What is the primary function of a car radio? To enable you to listen to your choice of radio station.

When I'm visiting blighty, my choice lies between 90 and 93 FM. Quite obviously, I want to tune my car radio to the station broadcasting in these frequencies. This used to be a simple, quick and obvious process.

image: dull photo of a dull radio

Regard this photo of a car radio. There's nothing special about it, it's chosen simply because it happens to be in a car I rented a couple of days ago. Radios in cars in blighty are much the same.

You will see some digits. You will see no nine among those digits. I can't tune the radio to ninety anything. In fact, there is no mechanism to simply tune the radio to my chosen station. That's a design failure.

The radio contains a mechanism to automatically scan through frequencies looking for stations. I press a button and the radio goes to the nearest station, up or down frequencies. I must do this repeatedly until the radio gets to the station I seek. This is, of course, a very inefficient way to find a specific station at a specific frequency. That's a second design failure, especially since the mechanism doesn't actually work.

It goes straight past my chosen radio station, repeatedly. It will not tune to it. Given this station is national, is part of the BBC, is transmitting, the failure of the radio to tune is a fault in the radio. It turns out that the radio won't tune into weaker signals because the designers have confused good quality signal with good quality content; they put packaging before intelligence. I cannot tune a car radio into what is generally acknowledged to be the best radio network in the world. These are the third and fourth design failures.

If I do settle on an alternative, and stop pressing the station seeker, the radio continues randomly changing stations anyway.

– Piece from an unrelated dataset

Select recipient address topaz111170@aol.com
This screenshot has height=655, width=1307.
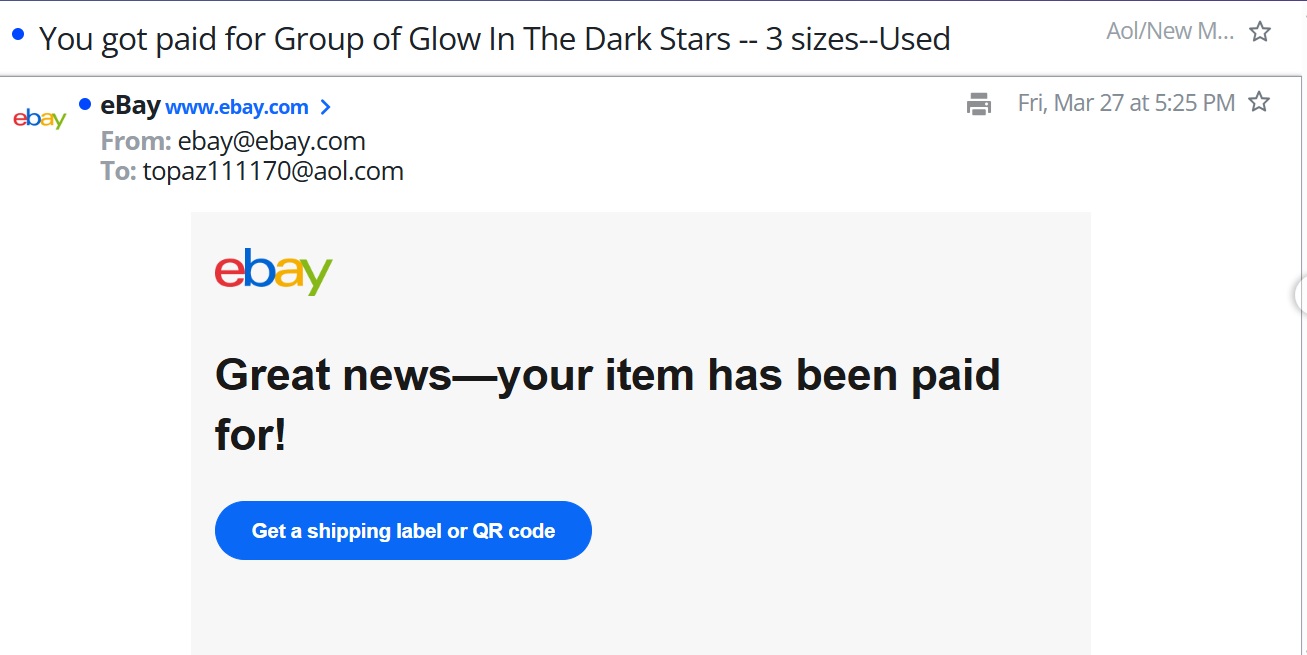tap(273, 171)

It refuses to stick to the station it's been told to stick to. What is happening is that the radio is searching for a better quality transmission for the station, but doesn't find it because it isn't there. So it replaces music of imperfect quality sound with white noise. That's the fifth design failure.

Once the radio has settled on a station, which, with luck, might have something in common with the station I want to hear, it doesn't stay there. At some point during the journey, when the station is still clear enough to appreciate, the radio will randomly try and retune itself again, interrupting a comprehensible broadcast. This does not happen between pieces of music. This does not happen between conversations. This does not happen when the station is no longer comprehensible. This does not happen when the radio is told to retune. It happens purely because the designers have presumed sound quality is more important that what's being transmitted. This attempt to seek a better transmission when there isn't one is the sixth design failure.

Of course, if the radio had been designed with function in mind, then it would constantly monitor the airwaves for good quality alternative transmissions of the currently selected radio station, so when retuning is necessary, it happens instantly, rather than going through a phase of white noise output. That is the seventh design failure

The function of the radio is to tune to the listeners' chosen radio station. In general, car radios do not do so. The designers of these radios do not understand function.

These radios have replaced an earlier generic design that enabled users to quickly select their chosen station. Those radios' failure was that they couldn't retune quickly when signal died as the car travelled. It took a driver all of a couple of seconds to retune it. Modern car radios have replaced that couple of seconds of forced manual retuning with a general failure to tune at all.

As to why this has happened, and why so many radio manufacturers copy each others’ mistakes, I can only guess. I know the people who buy the radios, the car manufacturers, are not those who use them. I suspect laziness amongst radio manufacturers; after all, it’s much cheaper to copy something that doesn’t work than to design afresh if the car manufacturers will buy any old crap.